That was my first time to hear Whitey play, and I couldn’t stop thinking about it. I was so inspired by his performance that I made up my mind to really try to learn more, but as I started taking lessons I realized that what he had done that day was far beyond the reach of any teacher I could find, or any scales I could practice, or licks I could pick off of records. He was putting himself into the music in a way that I wouldn’t see again until I saw Hendrix the first time, about six years later. With Whitey it was all about feeling. He had honed a sound that blended all the styles of his heroes T-Bone Walker, the three Kings, BB, Freddy, and Albert, with a strong dose of some kind of surf guitar weirdness that no one around the Dallas area was hip to yet. His performances in local clubs became the thing all the musicians were talking about. He could be a wild one, doing everything from playing behind his back and over his head to playing with his teeth, falling to his knees, laying on his back slidin across the stage, anything you’d ever seen any guitar trickster do, Whitey would do it with a manic fun loving smile, making it look so easy. The story came around after Whitey’s death that he had seen Hendrix play in Vegas with some lame lounge act, a gig he had to take while Little Richard wasn’t working. Whitey went there every night after hours when he got off his own gig at midnight. Apparently he got to be friends with Jimi and learned everything he could from him. Anyway, it was a wonderful surprise to hear that first Hendrix record and begin to understand a little about where Whitey had been coming from.

About two weeks after the fair moved on, Leon came by the house one Sunday afternoon and told me he had heard that Whitey would be playing at the Pentecostal church over on the East side of town for a fund-raiser for a new building. He got this information from Billy Ray’s cousin, who worked at the Nite Owl, where Whitey’s mom was a short order cook. We had no way to get there except to ride our bikes because we sure couldn’t ask our parents to give us a ride to the black part of town to sneak into a church. It would be a longer bike ride than we would usually consider, but by now I had a few more guitar lessons in me and I was ready to go check out Whitey again and see what I might pick up. Leon and I took off right after supper, telling our parents that we were going bowling and would be home by ten. We got to the church a little early so we stopped in the 7/11and got a couple of Fudgesicles and cruised the area for awhile. It felt a little dangerous for us white boys to be riding through the black neighborhood. We got a few long looks from some kids playin basketball at the school and we heard someone holler “Where you goin’ whitey?” after we rode on by. Leon laughed and said “Yea it’s whitey, goin’ to hear Whitey.”
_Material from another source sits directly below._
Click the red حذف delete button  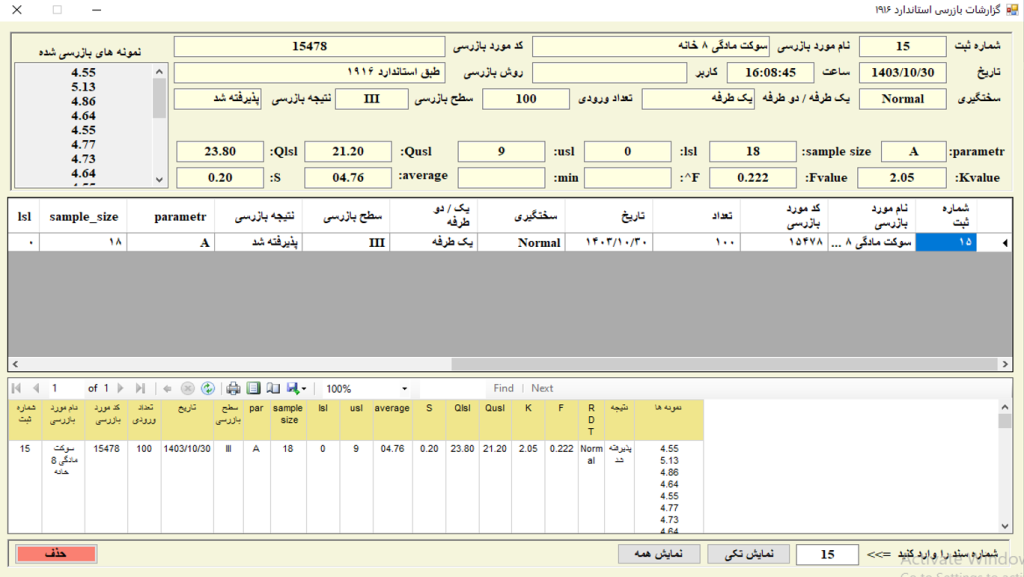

We circled back around to the church and watched people walkin in for awhile until the preacher drove up in his old green Oldsmobile. We were surprised to see Whitey get out of the back seat and come around to open the trunk. He pulled a new looking gray guitar case out and started walking in behind the preacher. At this point we made our move to get a little closer to the church, figuring we would let the service start and then sneak inside in the most inconspicuous way. But when I saw Whitey walkin’ in with that case I couldn’t keep myself from peddling on up, knocking my kickstand down as I coasted in, so I could walk right in behind them. When I realized what I’d done, I fell back a little so they wouldn’t notice me and sat in a back pew.
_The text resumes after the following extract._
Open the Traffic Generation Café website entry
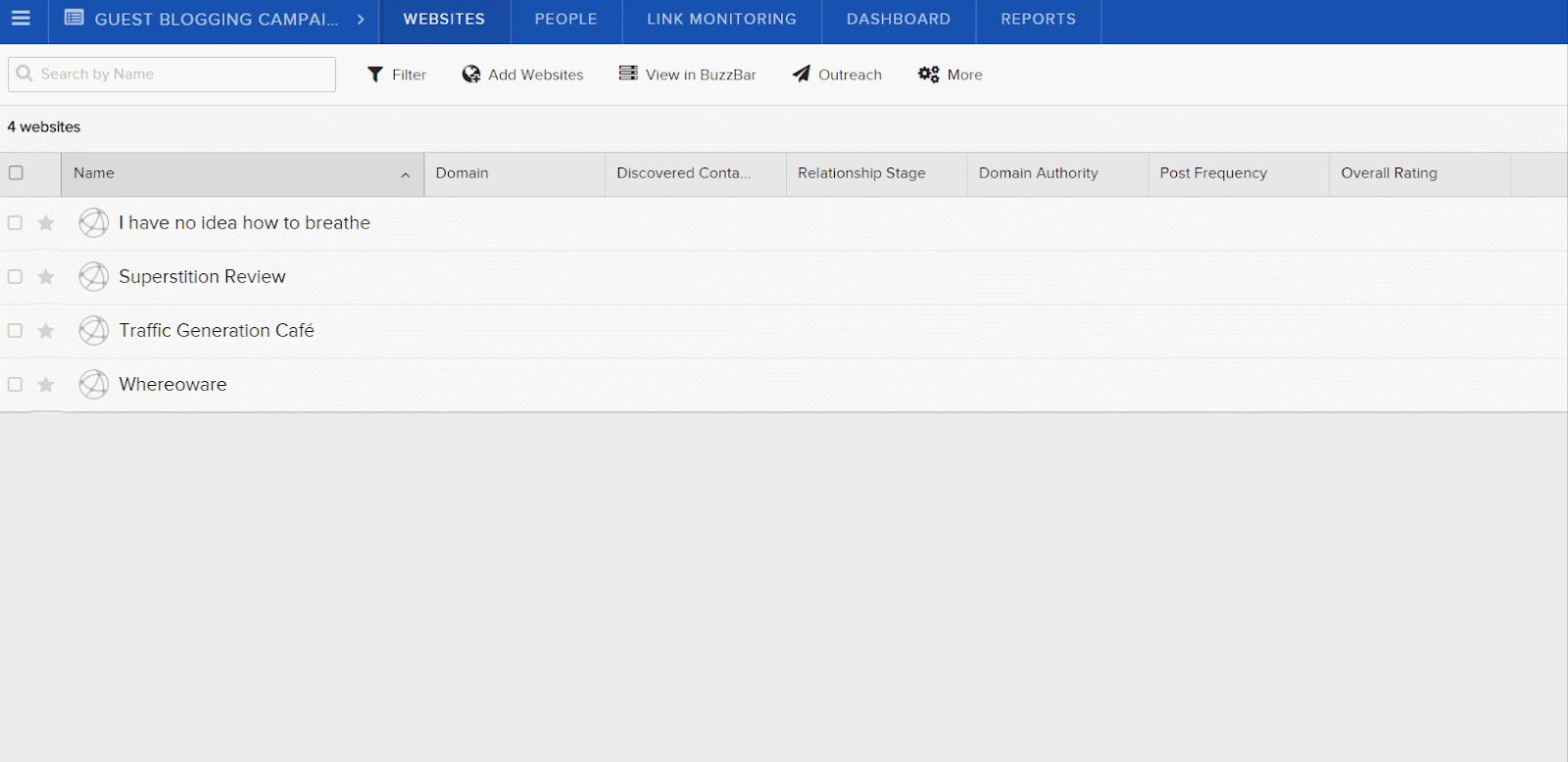 click(217, 331)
When Whitey opened the case I was amazed. Now I know that it was a Gretch White Falcon, the top of the line model that I would later see played by Crosby, Stills, Nash and Young, but that night it looked like the guitar that Michael the Archangel would play if called down from heaven on a special rescue mission for the Eastside Church of the Pentecost. The White Falcon has all gold hardware, including tuning keys, bridge, Bigsby tailpiece, volume and tone knobs, and of course the fine filtertron dual coil hum canceling pickups. The sparkling gold binding on the body and the neck and the snap-on pad on the back made it one of the most over-the-top flamboyant, but classy, electric guitars ever made.

I watched Whitey find a cord and plug into that same Super Reverb he had used at the fair. He turned on the tremolo and got that great Pop Staples shake going with a heavy alternating thumb rhythm. The preacher smiled and said “Praise the Lord, Whitey, I believe that’ll work just fine.”
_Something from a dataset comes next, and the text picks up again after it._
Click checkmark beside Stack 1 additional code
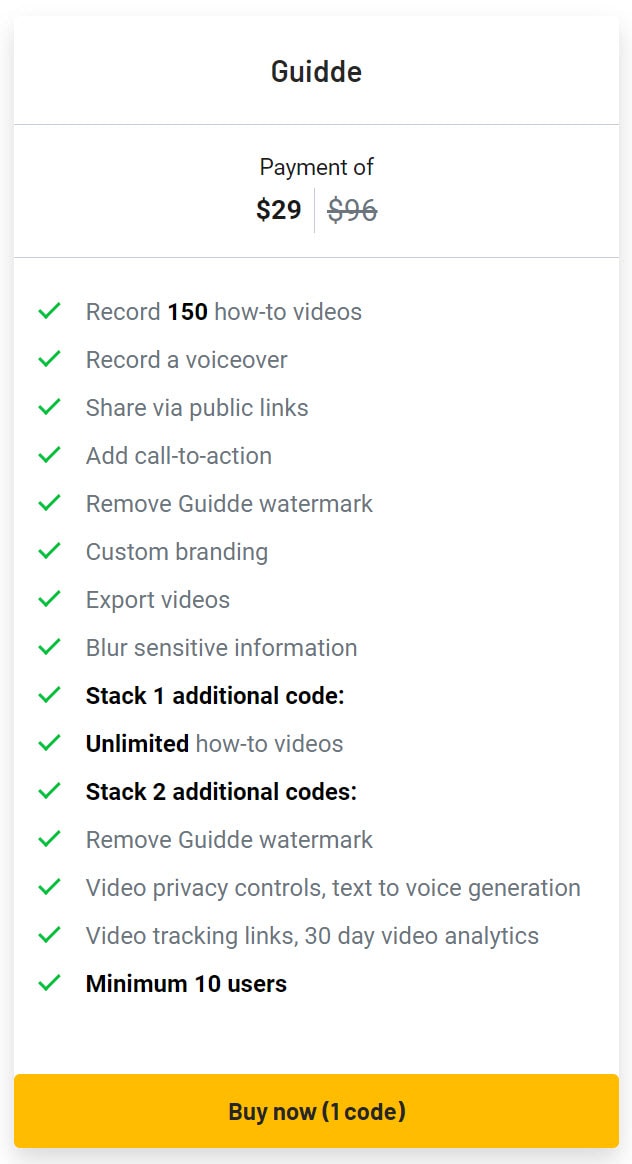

Whitey then sat down in a chair behind the podium holding the magnificent instrument and smiling at the folks as they found their seats. I couldn’t take my eyes off him. With no volume on he was making some chords up and down the neck I had never seen before, maybe hearing some melody in his head, and I was fascinated. Then the organist came out and began to play “Doxology” and then “In the Garden” with Whitey quietly chording along. By now, Leon had made his way into church and found me on the back pew. He was a little mad at me for taking off without him and he said we should always stick together in case there was any trouble. But nobody ever gave us much of a second look, and I never felt unwelcome. I did feel out of place, like I was stepping into their world without an invitation, but it wasn’t them making me feel that way. The truth is, if anybody had asked me what I was doing there, I would have probably come right out with ” I’m here to watch that man play guitar!”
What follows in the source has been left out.